(Saved data entries)
........
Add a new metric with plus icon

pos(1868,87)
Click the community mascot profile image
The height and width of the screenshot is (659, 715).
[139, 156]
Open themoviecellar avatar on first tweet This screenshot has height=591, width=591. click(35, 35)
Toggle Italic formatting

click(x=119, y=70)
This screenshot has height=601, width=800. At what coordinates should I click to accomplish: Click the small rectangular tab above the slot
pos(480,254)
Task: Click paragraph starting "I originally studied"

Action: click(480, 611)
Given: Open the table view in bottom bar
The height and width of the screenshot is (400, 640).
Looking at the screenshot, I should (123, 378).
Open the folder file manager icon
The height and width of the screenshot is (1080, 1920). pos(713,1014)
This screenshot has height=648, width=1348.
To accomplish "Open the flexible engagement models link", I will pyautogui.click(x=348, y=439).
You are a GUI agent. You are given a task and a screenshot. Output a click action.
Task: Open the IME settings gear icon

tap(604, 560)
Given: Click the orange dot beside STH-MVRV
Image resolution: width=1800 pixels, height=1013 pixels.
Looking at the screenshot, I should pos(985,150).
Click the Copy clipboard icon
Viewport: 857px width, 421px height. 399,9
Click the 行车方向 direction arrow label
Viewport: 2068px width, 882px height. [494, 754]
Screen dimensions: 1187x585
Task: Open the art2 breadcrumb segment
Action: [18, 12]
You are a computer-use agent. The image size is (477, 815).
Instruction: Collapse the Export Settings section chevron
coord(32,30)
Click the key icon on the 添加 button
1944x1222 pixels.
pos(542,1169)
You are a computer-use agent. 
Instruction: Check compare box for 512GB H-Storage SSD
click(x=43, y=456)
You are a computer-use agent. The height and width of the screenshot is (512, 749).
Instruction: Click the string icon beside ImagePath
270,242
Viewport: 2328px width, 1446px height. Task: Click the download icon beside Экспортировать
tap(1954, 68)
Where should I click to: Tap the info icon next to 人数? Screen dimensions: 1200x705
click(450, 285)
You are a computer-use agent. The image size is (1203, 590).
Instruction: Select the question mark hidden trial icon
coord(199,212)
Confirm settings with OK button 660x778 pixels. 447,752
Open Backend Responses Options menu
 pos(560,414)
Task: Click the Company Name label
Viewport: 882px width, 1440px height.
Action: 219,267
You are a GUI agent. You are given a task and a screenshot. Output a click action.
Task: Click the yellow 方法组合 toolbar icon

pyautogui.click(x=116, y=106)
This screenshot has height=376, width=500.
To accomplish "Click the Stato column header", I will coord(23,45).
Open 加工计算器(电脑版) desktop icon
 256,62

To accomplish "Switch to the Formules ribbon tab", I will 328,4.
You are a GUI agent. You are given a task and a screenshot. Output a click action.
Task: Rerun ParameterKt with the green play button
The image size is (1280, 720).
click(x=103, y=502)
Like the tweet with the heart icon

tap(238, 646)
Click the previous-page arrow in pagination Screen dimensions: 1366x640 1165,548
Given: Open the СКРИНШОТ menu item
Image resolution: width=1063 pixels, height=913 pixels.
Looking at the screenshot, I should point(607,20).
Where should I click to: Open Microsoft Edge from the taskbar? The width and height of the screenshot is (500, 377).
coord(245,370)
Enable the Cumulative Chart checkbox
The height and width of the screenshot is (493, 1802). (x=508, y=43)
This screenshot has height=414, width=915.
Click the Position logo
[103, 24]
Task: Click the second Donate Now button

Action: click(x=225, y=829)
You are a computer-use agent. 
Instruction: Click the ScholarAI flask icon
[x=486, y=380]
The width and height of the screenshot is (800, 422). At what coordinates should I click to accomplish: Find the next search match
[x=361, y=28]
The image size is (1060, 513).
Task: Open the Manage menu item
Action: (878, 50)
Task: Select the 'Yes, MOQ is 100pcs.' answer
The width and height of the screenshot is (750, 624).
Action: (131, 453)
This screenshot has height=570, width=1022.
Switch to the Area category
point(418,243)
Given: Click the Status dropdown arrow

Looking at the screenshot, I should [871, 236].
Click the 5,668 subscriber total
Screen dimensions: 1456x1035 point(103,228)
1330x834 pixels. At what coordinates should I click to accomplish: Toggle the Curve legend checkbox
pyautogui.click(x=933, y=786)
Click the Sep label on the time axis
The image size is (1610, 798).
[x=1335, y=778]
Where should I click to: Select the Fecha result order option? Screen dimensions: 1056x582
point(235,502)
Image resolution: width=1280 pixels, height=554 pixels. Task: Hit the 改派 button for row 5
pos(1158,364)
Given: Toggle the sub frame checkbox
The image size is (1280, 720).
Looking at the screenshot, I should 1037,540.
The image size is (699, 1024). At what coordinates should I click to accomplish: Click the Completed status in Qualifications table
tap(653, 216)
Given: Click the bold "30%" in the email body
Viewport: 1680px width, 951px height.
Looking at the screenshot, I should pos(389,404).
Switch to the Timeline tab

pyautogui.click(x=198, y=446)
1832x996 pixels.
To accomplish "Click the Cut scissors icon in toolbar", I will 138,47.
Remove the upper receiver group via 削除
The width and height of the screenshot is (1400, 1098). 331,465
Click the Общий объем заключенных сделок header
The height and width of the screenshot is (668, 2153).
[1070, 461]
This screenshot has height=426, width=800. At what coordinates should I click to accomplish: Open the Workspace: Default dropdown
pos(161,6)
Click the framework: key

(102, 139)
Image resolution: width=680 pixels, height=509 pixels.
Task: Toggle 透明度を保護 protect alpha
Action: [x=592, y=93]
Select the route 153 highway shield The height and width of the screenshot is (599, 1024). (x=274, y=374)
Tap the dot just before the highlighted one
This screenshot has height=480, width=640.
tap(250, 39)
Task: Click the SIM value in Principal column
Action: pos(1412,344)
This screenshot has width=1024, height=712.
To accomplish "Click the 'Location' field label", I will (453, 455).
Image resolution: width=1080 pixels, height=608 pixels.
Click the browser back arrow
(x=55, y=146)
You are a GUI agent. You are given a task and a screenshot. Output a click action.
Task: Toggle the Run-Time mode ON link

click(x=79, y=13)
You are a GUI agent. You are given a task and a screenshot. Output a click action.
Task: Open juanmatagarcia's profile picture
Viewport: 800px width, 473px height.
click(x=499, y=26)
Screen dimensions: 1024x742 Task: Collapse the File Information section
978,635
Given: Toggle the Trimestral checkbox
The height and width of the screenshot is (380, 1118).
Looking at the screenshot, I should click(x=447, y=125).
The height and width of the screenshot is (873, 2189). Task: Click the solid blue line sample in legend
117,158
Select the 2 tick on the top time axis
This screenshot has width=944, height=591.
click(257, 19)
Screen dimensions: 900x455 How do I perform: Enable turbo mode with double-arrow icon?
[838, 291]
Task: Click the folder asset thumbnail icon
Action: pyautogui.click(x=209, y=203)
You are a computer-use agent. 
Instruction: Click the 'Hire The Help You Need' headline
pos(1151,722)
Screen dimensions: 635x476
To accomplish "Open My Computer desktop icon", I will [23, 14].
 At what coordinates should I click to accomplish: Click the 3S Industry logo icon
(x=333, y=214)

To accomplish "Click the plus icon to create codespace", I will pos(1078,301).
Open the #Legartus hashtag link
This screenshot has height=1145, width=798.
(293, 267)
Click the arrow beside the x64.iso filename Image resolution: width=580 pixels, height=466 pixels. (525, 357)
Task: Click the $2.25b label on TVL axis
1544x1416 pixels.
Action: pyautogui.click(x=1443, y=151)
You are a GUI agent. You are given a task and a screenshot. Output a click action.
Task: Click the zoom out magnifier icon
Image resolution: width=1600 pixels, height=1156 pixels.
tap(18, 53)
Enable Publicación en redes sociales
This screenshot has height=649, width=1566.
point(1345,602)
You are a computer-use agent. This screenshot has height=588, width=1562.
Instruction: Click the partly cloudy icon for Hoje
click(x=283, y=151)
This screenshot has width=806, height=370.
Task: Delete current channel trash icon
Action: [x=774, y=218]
........
## Work task:
Without changing a word, write out each entry again.

## Exercise response:
Add a new metric with plus icon

pos(1868,87)
Click the community mascot profile image
The height and width of the screenshot is (659, 715).
[139, 156]
Open themoviecellar avatar on first tweet This screenshot has height=591, width=591. click(35, 35)
Toggle Italic formatting

click(x=119, y=70)
This screenshot has height=601, width=800. At what coordinates should I click to accomplish: Click the small rectangular tab above the slot
pos(480,254)
Task: Click paragraph starting "I originally studied"

Action: click(480, 611)
Given: Open the table view in bottom bar
The height and width of the screenshot is (400, 640).
Looking at the screenshot, I should (123, 378).
Open the folder file manager icon
The height and width of the screenshot is (1080, 1920). pos(713,1014)
This screenshot has height=648, width=1348.
To accomplish "Open the flexible engagement models link", I will pyautogui.click(x=348, y=439).
You are a GUI agent. You are given a task and a screenshot. Output a click action.
Task: Open the IME settings gear icon

tap(604, 560)
Given: Click the orange dot beside STH-MVRV
Image resolution: width=1800 pixels, height=1013 pixels.
Looking at the screenshot, I should pos(985,150).
Click the Copy clipboard icon
Viewport: 857px width, 421px height. 399,9
Click the 行车方向 direction arrow label
Viewport: 2068px width, 882px height. [494, 754]
Screen dimensions: 1187x585
Task: Open the art2 breadcrumb segment
Action: [18, 12]
You are a computer-use agent. The image size is (477, 815).
Instruction: Collapse the Export Settings section chevron
coord(32,30)
Click the key icon on the 添加 button
1944x1222 pixels.
pos(542,1169)
You are a computer-use agent. 
Instruction: Check compare box for 512GB H-Storage SSD
click(x=43, y=456)
You are a computer-use agent. The height and width of the screenshot is (512, 749).
Instruction: Click the string icon beside ImagePath
270,242
Viewport: 2328px width, 1446px height. Task: Click the download icon beside Экспортировать
tap(1954, 68)
Where should I click to: Tap the info icon next to 人数? Screen dimensions: 1200x705
click(450, 285)
You are a computer-use agent. The image size is (1203, 590).
Instruction: Select the question mark hidden trial icon
coord(199,212)
Confirm settings with OK button 660x778 pixels. 447,752
Open Backend Responses Options menu
 pos(560,414)
Task: Click the Company Name label
Viewport: 882px width, 1440px height.
Action: 219,267
You are a GUI agent. You are given a task and a screenshot. Output a click action.
Task: Click the yellow 方法组合 toolbar icon

pyautogui.click(x=116, y=106)
This screenshot has height=376, width=500.
To accomplish "Click the Stato column header", I will coord(23,45).
Open 加工计算器(电脑版) desktop icon
 256,62

To accomplish "Switch to the Formules ribbon tab", I will 328,4.
You are a GUI agent. You are given a task and a screenshot. Output a click action.
Task: Rerun ParameterKt with the green play button
The image size is (1280, 720).
click(x=103, y=502)
Like the tweet with the heart icon

tap(238, 646)
Click the previous-page arrow in pagination Screen dimensions: 1366x640 1165,548
Given: Open the СКРИНШОТ menu item
Image resolution: width=1063 pixels, height=913 pixels.
Looking at the screenshot, I should point(607,20).
Where should I click to: Open Microsoft Edge from the taskbar? The width and height of the screenshot is (500, 377).
coord(245,370)
Enable the Cumulative Chart checkbox
The height and width of the screenshot is (493, 1802). (x=508, y=43)
This screenshot has height=414, width=915.
Click the Position logo
[103, 24]
Task: Click the second Donate Now button

Action: click(x=225, y=829)
You are a computer-use agent. 
Instruction: Click the ScholarAI flask icon
[x=486, y=380]
The width and height of the screenshot is (800, 422). At what coordinates should I click to accomplish: Find the next search match
[x=361, y=28]
The image size is (1060, 513).
Task: Open the Manage menu item
Action: (878, 50)
Task: Select the 'Yes, MOQ is 100pcs.' answer
The width and height of the screenshot is (750, 624).
Action: (131, 453)
This screenshot has height=570, width=1022.
Switch to the Area category
point(418,243)
Given: Click the Status dropdown arrow

Looking at the screenshot, I should [871, 236].
Click the 5,668 subscriber total
Screen dimensions: 1456x1035 point(103,228)
1330x834 pixels. At what coordinates should I click to accomplish: Toggle the Curve legend checkbox
pyautogui.click(x=933, y=786)
Click the Sep label on the time axis
The image size is (1610, 798).
[x=1335, y=778]
Where should I click to: Select the Fecha result order option? Screen dimensions: 1056x582
point(235,502)
Image resolution: width=1280 pixels, height=554 pixels. Task: Hit the 改派 button for row 5
pos(1158,364)
Given: Toggle the sub frame checkbox
The image size is (1280, 720).
Looking at the screenshot, I should 1037,540.
The image size is (699, 1024). At what coordinates should I click to accomplish: Click the Completed status in Qualifications table
tap(653, 216)
Given: Click the bold "30%" in the email body
Viewport: 1680px width, 951px height.
Looking at the screenshot, I should pos(389,404).
Switch to the Timeline tab

pyautogui.click(x=198, y=446)
1832x996 pixels.
To accomplish "Click the Cut scissors icon in toolbar", I will 138,47.
Remove the upper receiver group via 削除
The width and height of the screenshot is (1400, 1098). 331,465
Click the Общий объем заключенных сделок header
The height and width of the screenshot is (668, 2153).
[1070, 461]
This screenshot has height=426, width=800. At what coordinates should I click to accomplish: Open the Workspace: Default dropdown
pos(161,6)
Click the framework: key

(102, 139)
Image resolution: width=680 pixels, height=509 pixels.
Task: Toggle 透明度を保護 protect alpha
Action: [x=592, y=93]
Select the route 153 highway shield The height and width of the screenshot is (599, 1024). (x=274, y=374)
Tap the dot just before the highlighted one
This screenshot has height=480, width=640.
tap(250, 39)
Task: Click the SIM value in Principal column
Action: pos(1412,344)
This screenshot has width=1024, height=712.
To accomplish "Click the 'Location' field label", I will (453, 455).
Image resolution: width=1080 pixels, height=608 pixels.
Click the browser back arrow
(x=55, y=146)
You are a GUI agent. You are given a task and a screenshot. Output a click action.
Task: Toggle the Run-Time mode ON link

click(x=79, y=13)
You are a GUI agent. You are given a task and a screenshot. Output a click action.
Task: Open juanmatagarcia's profile picture
Viewport: 800px width, 473px height.
click(x=499, y=26)
Screen dimensions: 1024x742 Task: Collapse the File Information section
978,635
Given: Toggle the Trimestral checkbox
The height and width of the screenshot is (380, 1118).
Looking at the screenshot, I should click(x=447, y=125).
The height and width of the screenshot is (873, 2189). Task: Click the solid blue line sample in legend
117,158
Select the 2 tick on the top time axis
This screenshot has width=944, height=591.
click(257, 19)
Screen dimensions: 900x455 How do I perform: Enable turbo mode with double-arrow icon?
[838, 291]
Task: Click the folder asset thumbnail icon
Action: pyautogui.click(x=209, y=203)
You are a computer-use agent. 
Instruction: Click the 'Hire The Help You Need' headline
pos(1151,722)
Screen dimensions: 635x476
To accomplish "Open My Computer desktop icon", I will [23, 14].
 At what coordinates should I click to accomplish: Click the 3S Industry logo icon
(x=333, y=214)

To accomplish "Click the plus icon to create codespace", I will pos(1078,301).
Open the #Legartus hashtag link
This screenshot has height=1145, width=798.
(293, 267)
Click the arrow beside the x64.iso filename Image resolution: width=580 pixels, height=466 pixels. (525, 357)
Task: Click the $2.25b label on TVL axis
1544x1416 pixels.
Action: pyautogui.click(x=1443, y=151)
You are a GUI agent. You are given a task and a screenshot. Output a click action.
Task: Click the zoom out magnifier icon
Image resolution: width=1600 pixels, height=1156 pixels.
tap(18, 53)
Enable Publicación en redes sociales
This screenshot has height=649, width=1566.
point(1345,602)
You are a computer-use agent. This screenshot has height=588, width=1562.
Instruction: Click the partly cloudy icon for Hoje
click(x=283, y=151)
This screenshot has width=806, height=370.
Task: Delete current channel trash icon
Action: [x=774, y=218]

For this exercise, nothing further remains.